A bit more umami often shines through in junmai proper, particularly when there are more amino acids present. But again, I’m painting with broad strokes here. Ginjo-grade sake frequently can be quite umami-forward. Nigori—the cloudy, milky variety that retains rice particles through course filtration—adds a bit of sweeter creaminess to the equation.
Possible Gateway: A (relatively) widely available example of an approachable junmai with both fruity and rice-y notes would be Tozai Living Jewel, from one of Japan’s finest sake-making regions, Kyoto’s Fushimi district. For a sense of junmai ginjo or junmai daiginjo territory, my go-to has been Kanbara Bride of the Fox from Kaetsu Shuzo. It’s marketed as a junmai ginjo, but its polish ratio of 50 percent puts it on the cusp of daiginjo. The only caveat is that Bride can be a bit pricey—between $35 and $40 for a 720-ml bottle.
The good news is there is plenty of world-class sake being produced by a growing number of American brewers, available for a significantly lower price than comparable Japanese brands. The best example is SakéOne, producer of the Momokawa brand, in Forest Grove, Oregon. Its Momokawa Silver dry junmai ginjo is about as quintessential as it gets.
Next Steps: Springtime is always a treat for aficionados, as that means it’s nama season. Namazake or nama-nama is completely unpasteurized sake, raw and alive and requiring special handling. When stored at the right temperature and away from damaging light, it’s fresh, brisk and bright—kind of like spring itself.
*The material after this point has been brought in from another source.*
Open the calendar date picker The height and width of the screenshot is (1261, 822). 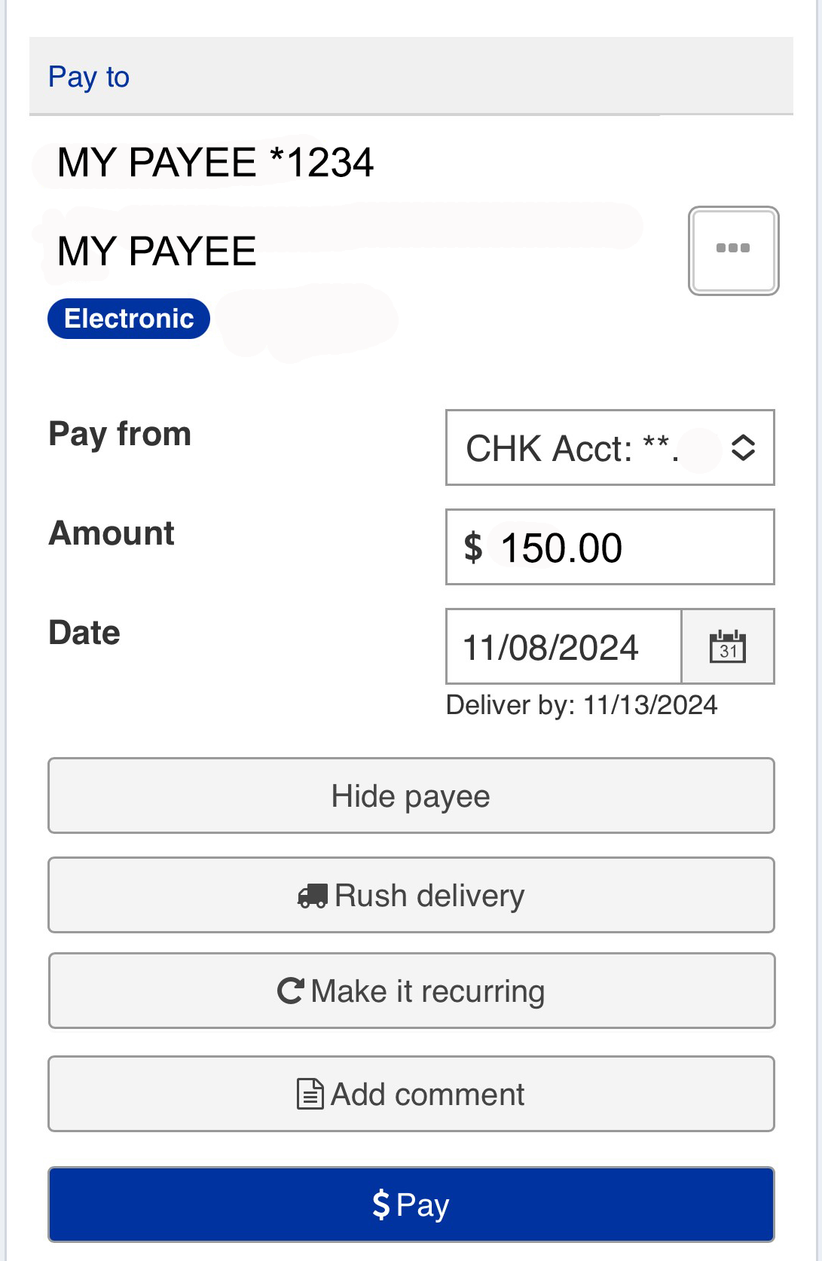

Also, if you happen to see the word genshu next to a brand’s name on a menu, definitely have a taste. Sake usually is brewed to between 17 and 20 percent ABV, but is diluted to about 15 percent for bottling. Genshu means it’s undiluted and can have a more intense flavor and aroma than the standard version.
Talk like an expert: Ask if the drink is available by the tokkuri (carafe), if that tokkuri can be poured into a corresponding choko (small cup), which sake is available by the yongobin (720-ml bottle) or if the server pours it from an isshobin (1.8-L magnum bottle) overflowing into a masu (180-ml wooden or lacquer box). At the very least, toast your drinking companion with a hearty kanpai!